─── Given data ───
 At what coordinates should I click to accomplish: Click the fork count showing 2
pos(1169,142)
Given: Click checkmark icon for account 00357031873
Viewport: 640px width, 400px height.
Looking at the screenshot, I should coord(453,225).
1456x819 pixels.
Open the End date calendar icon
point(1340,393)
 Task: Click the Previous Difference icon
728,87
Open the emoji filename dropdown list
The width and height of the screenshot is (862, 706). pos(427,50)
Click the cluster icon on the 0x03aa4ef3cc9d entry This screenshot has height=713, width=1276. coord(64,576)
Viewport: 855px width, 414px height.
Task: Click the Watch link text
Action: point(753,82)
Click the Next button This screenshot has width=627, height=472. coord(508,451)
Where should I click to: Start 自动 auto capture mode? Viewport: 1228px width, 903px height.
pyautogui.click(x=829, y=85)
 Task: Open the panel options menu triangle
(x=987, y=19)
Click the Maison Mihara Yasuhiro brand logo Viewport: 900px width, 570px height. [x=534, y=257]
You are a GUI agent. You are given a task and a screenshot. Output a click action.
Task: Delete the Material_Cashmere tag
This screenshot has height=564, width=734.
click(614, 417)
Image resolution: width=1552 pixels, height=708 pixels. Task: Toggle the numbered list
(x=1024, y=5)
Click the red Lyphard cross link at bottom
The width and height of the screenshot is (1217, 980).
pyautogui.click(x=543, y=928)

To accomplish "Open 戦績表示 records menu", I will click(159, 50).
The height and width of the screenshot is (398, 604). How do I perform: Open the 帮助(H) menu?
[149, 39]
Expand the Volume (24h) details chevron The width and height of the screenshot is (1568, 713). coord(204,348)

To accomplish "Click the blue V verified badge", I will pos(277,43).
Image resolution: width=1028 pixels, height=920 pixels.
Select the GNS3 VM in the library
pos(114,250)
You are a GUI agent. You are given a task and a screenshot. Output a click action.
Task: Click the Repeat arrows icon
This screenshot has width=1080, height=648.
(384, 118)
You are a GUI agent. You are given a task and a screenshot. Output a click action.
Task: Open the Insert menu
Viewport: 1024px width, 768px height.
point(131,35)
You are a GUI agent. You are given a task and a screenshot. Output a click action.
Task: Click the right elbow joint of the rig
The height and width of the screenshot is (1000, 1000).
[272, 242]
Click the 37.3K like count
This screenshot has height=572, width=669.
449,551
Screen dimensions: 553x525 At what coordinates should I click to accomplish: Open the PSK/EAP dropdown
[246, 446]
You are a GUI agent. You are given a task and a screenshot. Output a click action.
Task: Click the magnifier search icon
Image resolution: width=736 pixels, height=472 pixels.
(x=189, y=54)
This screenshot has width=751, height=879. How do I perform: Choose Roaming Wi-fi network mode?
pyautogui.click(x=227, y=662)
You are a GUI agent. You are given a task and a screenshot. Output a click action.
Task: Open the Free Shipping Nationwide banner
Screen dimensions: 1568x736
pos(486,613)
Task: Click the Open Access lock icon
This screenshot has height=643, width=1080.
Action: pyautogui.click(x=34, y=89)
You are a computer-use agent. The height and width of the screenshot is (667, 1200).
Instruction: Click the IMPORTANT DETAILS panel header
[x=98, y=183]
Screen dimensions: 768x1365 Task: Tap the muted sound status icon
───
Your assignment:
Transcribe the material in full, exactly as it is given.

Reply:
 At what coordinates should I click to accomplish: Click the fork count showing 2
pos(1169,142)
Given: Click checkmark icon for account 00357031873
Viewport: 640px width, 400px height.
Looking at the screenshot, I should coord(453,225).
1456x819 pixels.
Open the End date calendar icon
point(1340,393)
 Task: Click the Previous Difference icon
728,87
Open the emoji filename dropdown list
The width and height of the screenshot is (862, 706). pos(427,50)
Click the cluster icon on the 0x03aa4ef3cc9d entry This screenshot has height=713, width=1276. coord(64,576)
Viewport: 855px width, 414px height.
Task: Click the Watch link text
Action: point(753,82)
Click the Next button This screenshot has width=627, height=472. coord(508,451)
Where should I click to: Start 自动 auto capture mode? Viewport: 1228px width, 903px height.
pyautogui.click(x=829, y=85)
 Task: Open the panel options menu triangle
(x=987, y=19)
Click the Maison Mihara Yasuhiro brand logo Viewport: 900px width, 570px height. [x=534, y=257]
You are a GUI agent. You are given a task and a screenshot. Output a click action.
Task: Delete the Material_Cashmere tag
This screenshot has height=564, width=734.
click(614, 417)
Image resolution: width=1552 pixels, height=708 pixels. Task: Toggle the numbered list
(x=1024, y=5)
Click the red Lyphard cross link at bottom
The width and height of the screenshot is (1217, 980).
pyautogui.click(x=543, y=928)

To accomplish "Open 戦績表示 records menu", I will click(159, 50).
The height and width of the screenshot is (398, 604). How do I perform: Open the 帮助(H) menu?
[149, 39]
Expand the Volume (24h) details chevron The width and height of the screenshot is (1568, 713). coord(204,348)

To accomplish "Click the blue V verified badge", I will pos(277,43).
Image resolution: width=1028 pixels, height=920 pixels.
Select the GNS3 VM in the library
pos(114,250)
You are a GUI agent. You are given a task and a screenshot. Output a click action.
Task: Click the Repeat arrows icon
This screenshot has width=1080, height=648.
(384, 118)
You are a GUI agent. You are given a task and a screenshot. Output a click action.
Task: Open the Insert menu
Viewport: 1024px width, 768px height.
point(131,35)
You are a GUI agent. You are given a task and a screenshot. Output a click action.
Task: Click the right elbow joint of the rig
The height and width of the screenshot is (1000, 1000).
[272, 242]
Click the 37.3K like count
This screenshot has height=572, width=669.
449,551
Screen dimensions: 553x525 At what coordinates should I click to accomplish: Open the PSK/EAP dropdown
[246, 446]
You are a GUI agent. You are given a task and a screenshot. Output a click action.
Task: Click the magnifier search icon
Image resolution: width=736 pixels, height=472 pixels.
(x=189, y=54)
This screenshot has width=751, height=879. How do I perform: Choose Roaming Wi-fi network mode?
pyautogui.click(x=227, y=662)
You are a GUI agent. You are given a task and a screenshot. Output a click action.
Task: Open the Free Shipping Nationwide banner
Screen dimensions: 1568x736
pos(486,613)
Task: Click the Open Access lock icon
This screenshot has height=643, width=1080.
Action: pyautogui.click(x=34, y=89)
You are a computer-use agent. The height and width of the screenshot is (667, 1200).
Instruction: Click the IMPORTANT DETAILS panel header
[x=98, y=183]
Screen dimensions: 768x1365 Task: Tap the muted sound status icon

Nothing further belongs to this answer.